Cell sorting based on motility differences

Self-propelled particles are used to simulate cell aggregates in a model considering homogeneous adhesion forces between cells and using only motility differences as segregation drivers. The tendency of cells to follow their neighbors is also included in the formulation. Three model variants are explored, and the conditions on which motility differences may produce segregation are mapped in parameter diagrams. The evolution of the order parameter measuring cell segregation is similar to those found by models based on differential adhesion. It is also found that, considering only velocity differences, the faster cells envelope the slower ones, which is opposite to the ordering observed in early experiments by Jones and co-workers [Jones, Evans, and Lee, Exp. Cell.
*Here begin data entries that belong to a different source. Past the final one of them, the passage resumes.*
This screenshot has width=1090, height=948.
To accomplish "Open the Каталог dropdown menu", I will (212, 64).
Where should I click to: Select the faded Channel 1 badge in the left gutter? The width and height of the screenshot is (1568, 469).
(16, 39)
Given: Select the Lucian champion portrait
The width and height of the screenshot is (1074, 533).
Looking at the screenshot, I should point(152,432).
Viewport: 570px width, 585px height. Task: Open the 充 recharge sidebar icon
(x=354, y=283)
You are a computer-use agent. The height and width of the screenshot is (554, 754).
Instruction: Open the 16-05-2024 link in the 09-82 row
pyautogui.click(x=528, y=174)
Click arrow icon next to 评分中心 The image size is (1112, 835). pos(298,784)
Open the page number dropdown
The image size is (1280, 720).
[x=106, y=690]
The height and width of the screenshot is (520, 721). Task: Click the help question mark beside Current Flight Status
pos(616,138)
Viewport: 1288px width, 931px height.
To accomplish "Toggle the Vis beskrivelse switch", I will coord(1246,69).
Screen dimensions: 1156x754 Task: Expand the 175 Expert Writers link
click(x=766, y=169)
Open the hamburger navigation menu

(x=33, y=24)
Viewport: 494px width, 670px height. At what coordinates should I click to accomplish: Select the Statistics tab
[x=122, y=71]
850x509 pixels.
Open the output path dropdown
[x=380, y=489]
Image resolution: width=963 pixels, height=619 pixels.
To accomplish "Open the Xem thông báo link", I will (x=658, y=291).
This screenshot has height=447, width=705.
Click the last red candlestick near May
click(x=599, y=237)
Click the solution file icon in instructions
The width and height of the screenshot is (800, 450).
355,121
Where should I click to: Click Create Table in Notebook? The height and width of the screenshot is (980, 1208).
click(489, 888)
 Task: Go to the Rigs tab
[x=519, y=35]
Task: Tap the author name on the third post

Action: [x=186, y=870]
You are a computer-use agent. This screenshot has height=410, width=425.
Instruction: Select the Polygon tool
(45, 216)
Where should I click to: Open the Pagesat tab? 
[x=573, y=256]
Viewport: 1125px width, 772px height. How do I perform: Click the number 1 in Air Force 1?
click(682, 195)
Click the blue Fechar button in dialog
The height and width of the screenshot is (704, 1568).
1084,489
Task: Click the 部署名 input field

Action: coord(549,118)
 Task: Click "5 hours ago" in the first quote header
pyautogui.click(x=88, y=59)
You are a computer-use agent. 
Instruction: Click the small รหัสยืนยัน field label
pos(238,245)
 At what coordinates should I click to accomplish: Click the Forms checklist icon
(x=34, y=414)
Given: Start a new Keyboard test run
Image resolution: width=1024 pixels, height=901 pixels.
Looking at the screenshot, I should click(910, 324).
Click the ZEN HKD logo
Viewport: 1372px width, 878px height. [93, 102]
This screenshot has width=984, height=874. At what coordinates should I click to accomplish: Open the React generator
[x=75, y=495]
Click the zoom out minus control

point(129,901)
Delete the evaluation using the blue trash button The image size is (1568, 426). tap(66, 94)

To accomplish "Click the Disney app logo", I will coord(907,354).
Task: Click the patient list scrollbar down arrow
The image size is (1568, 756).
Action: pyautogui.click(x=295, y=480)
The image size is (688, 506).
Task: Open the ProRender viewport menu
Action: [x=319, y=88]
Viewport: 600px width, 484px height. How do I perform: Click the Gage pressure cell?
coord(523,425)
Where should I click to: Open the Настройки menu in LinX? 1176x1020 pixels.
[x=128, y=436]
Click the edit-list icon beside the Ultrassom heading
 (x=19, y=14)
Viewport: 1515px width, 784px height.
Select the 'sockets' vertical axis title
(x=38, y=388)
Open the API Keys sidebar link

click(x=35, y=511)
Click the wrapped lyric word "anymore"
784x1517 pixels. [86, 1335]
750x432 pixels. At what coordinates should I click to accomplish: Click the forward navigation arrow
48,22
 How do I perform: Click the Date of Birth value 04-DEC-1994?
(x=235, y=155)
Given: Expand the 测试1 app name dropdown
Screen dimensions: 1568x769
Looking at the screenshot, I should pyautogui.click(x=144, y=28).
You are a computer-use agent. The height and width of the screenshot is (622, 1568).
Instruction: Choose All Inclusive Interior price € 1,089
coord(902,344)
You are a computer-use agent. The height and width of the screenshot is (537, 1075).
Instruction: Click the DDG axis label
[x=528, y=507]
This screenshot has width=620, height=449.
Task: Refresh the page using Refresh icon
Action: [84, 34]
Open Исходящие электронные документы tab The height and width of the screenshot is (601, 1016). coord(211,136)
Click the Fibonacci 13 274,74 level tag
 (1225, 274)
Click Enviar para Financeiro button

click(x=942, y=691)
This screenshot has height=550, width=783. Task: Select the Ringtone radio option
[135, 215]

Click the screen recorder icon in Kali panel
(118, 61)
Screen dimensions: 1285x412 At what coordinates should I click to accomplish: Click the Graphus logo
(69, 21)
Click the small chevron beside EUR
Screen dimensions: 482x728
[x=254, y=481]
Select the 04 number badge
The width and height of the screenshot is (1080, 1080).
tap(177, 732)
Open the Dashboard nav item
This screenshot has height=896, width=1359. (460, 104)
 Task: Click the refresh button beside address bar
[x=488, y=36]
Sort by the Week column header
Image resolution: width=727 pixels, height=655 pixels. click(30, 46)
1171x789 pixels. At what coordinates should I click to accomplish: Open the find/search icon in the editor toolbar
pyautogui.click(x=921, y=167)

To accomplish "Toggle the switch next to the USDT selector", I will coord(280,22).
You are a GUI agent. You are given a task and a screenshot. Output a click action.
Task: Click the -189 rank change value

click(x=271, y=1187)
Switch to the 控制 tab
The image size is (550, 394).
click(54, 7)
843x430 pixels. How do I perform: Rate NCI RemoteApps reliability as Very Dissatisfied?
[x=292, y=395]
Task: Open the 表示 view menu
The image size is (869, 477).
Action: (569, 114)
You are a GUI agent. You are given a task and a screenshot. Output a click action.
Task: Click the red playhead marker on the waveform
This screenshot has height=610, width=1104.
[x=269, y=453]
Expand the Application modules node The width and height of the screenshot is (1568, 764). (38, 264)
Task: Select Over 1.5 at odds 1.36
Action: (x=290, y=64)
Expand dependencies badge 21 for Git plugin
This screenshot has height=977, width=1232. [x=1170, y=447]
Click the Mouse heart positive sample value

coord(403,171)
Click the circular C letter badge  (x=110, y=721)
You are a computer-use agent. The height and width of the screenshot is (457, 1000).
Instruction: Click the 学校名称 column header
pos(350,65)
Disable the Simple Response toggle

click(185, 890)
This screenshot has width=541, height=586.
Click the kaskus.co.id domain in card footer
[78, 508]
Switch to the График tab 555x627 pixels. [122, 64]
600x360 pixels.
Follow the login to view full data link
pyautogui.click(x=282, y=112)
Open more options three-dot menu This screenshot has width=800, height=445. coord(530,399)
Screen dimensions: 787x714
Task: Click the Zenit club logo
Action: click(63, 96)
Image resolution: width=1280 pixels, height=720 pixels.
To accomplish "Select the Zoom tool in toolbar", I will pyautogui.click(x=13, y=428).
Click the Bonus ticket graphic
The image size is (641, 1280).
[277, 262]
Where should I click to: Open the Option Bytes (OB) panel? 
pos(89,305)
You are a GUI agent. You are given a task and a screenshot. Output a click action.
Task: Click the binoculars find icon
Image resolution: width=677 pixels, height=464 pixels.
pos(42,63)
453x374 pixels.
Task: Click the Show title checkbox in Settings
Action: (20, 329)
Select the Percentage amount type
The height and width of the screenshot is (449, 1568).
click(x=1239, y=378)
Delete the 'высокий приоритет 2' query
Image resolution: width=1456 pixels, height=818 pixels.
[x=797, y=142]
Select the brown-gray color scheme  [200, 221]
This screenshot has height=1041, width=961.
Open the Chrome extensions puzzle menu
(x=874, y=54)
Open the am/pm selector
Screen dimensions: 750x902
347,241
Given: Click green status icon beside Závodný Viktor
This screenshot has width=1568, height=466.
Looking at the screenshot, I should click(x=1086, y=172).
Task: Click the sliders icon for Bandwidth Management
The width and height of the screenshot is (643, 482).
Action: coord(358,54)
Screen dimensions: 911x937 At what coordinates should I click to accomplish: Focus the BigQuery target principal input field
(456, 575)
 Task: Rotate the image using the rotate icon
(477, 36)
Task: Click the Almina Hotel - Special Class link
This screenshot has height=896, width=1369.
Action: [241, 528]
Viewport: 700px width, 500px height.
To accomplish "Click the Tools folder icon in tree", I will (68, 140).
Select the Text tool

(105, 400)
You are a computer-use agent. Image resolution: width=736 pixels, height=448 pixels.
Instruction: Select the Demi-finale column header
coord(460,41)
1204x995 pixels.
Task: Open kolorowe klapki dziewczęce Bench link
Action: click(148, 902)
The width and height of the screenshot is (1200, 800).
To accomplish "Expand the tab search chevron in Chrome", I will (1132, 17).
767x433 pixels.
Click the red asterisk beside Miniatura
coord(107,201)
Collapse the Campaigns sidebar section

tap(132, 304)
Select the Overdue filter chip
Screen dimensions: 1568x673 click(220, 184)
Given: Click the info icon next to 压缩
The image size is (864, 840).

Res. 180, 287 (1989)].

Figure 1

Snapshot of the asymptotic configuration of cells for three different proportions of slower to faster cells: (a) 1:3; (b) 1:1; (c) 3:1. In all cases, $N=2000$, $\delta =4$, $\alpha =0$.

Figure 2

Evolution of the segregation order parameter. The ratio between cell speeds is $\delta =4$. The straight line indicates a power law with exponent $\lambda \sim -0.22(\pm 0.02).$

Figure 3

System snapshots at $t=0$ (a), $t={10}^5$ (b), $t={10}^7$ (c), and $t={10}^8$ (d). In all cases $N=8000$, $\delta =4,$ and $\alpha =0$.

Figure 4

Speed ratio $\delta$ vs parameter of coordinated movement $\alpha$ in models a, b, and c. The curves separate regions of different center-of-mass behavior. Each point in this parameter space is generated using $N=2000$ particles. See text for details.

Figure 5

Evolution of the segregation parameter $\gamma$ in models a, b, and c. Values for parameters $\delta$ and $\alpha$ are indicated in the figure. The system contains $N=8000$ particles. Dotted lines represent logarithmic (up) and power-law (down) fits.